How can we compute real $n \times 1$ column vectors $A$, $B$ such that $$ AB^T=C $$ i.e., $$ a_i b_j = c_{i,j} \quad \forall i,j $$
If row $i_0$ has no zero entries (i.e., $c_{i_0, j} \neq 0$ for all $j$), then $b_j = c_{i_0, j}$ and $a_{i} = c_{i,j}/b_j$ does the trick.
Something similar works if column $j_0$ has no zero entries.
How to do it otherwise? Are additional conditions needed?
The easiest way, if you are allowed to use a linear algebra package, is to just do an SVD:
$C = U S V^T$.
If you do "econo-mode" SVD, then $S$ will be an $r \times r$ diagonal matrix, and if $r > 1$ then you can't possibly accomplish that task. If $r = 1$, then $A = S^{1/2}V$, $B = S^{1/2}V$ are both vectors, and you're done.

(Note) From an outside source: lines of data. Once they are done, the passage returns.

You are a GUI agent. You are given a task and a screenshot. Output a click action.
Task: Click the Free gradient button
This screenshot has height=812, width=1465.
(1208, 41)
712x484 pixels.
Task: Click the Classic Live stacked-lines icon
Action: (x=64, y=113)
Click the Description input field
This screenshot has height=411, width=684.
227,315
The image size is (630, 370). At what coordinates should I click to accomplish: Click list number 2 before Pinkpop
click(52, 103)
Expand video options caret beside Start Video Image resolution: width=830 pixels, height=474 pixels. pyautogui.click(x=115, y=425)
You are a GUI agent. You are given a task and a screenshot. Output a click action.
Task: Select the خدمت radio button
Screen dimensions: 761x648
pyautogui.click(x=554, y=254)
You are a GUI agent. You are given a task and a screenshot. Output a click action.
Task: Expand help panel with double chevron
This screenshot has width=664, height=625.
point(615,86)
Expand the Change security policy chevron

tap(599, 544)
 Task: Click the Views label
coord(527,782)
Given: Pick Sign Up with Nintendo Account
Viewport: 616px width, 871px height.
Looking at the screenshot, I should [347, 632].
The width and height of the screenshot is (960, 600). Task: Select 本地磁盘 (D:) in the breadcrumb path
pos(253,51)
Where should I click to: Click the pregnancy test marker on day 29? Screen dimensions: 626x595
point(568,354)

If you don't get to use computational tools, then you can start out by just eyeing the matrix and see if it looks "rank-one-y". Basically, it should be like
$C = \left[\begin{matrix} a_1b_1 & a_1b_2 & ... & a_1b_n\\ a_2b_1 & a_2b_2 & ... & a_2b_n\\ .\\ .\\ .\\ a_nb_1 & a_nb_2 & ... & a_nb_n\\ \end{matrix}\right]$
You can usually tell right away whether this $C$ will work or not by visual inspection.
Note that as of now, for any correct choice of $A$ and $B$, the choice $\gamma A, \gamma^{-1} B$ is also valid, for any nonzero $\gamma$, so you do need a condition on that, but we can also just characterize this as a function of $\gamma$. (the svd approach will pick something where $\|A\|_2 = \|B\|_2$.
Since no complete row is 0, then you can start by picking 1 nonzero row $i$, with some $C_{ij} \neq 0$, and compute $b_j = C_{ij}, b_k = C_{ik} / C_{ij}$ for $k \neq j$.
Now pick any nonzero column $\hat i$, where $C_{\hat i\hat j} \neq 0$ for some $\hat j$, and compute $\gamma = b_{\hat i}$, $a_{\hat i} = C_{\hat i\hat j}/\gamma, a_k = C_{k\hat j} / (\gamma C_{\hat i\hat j})$ for $k \neq \hat i$.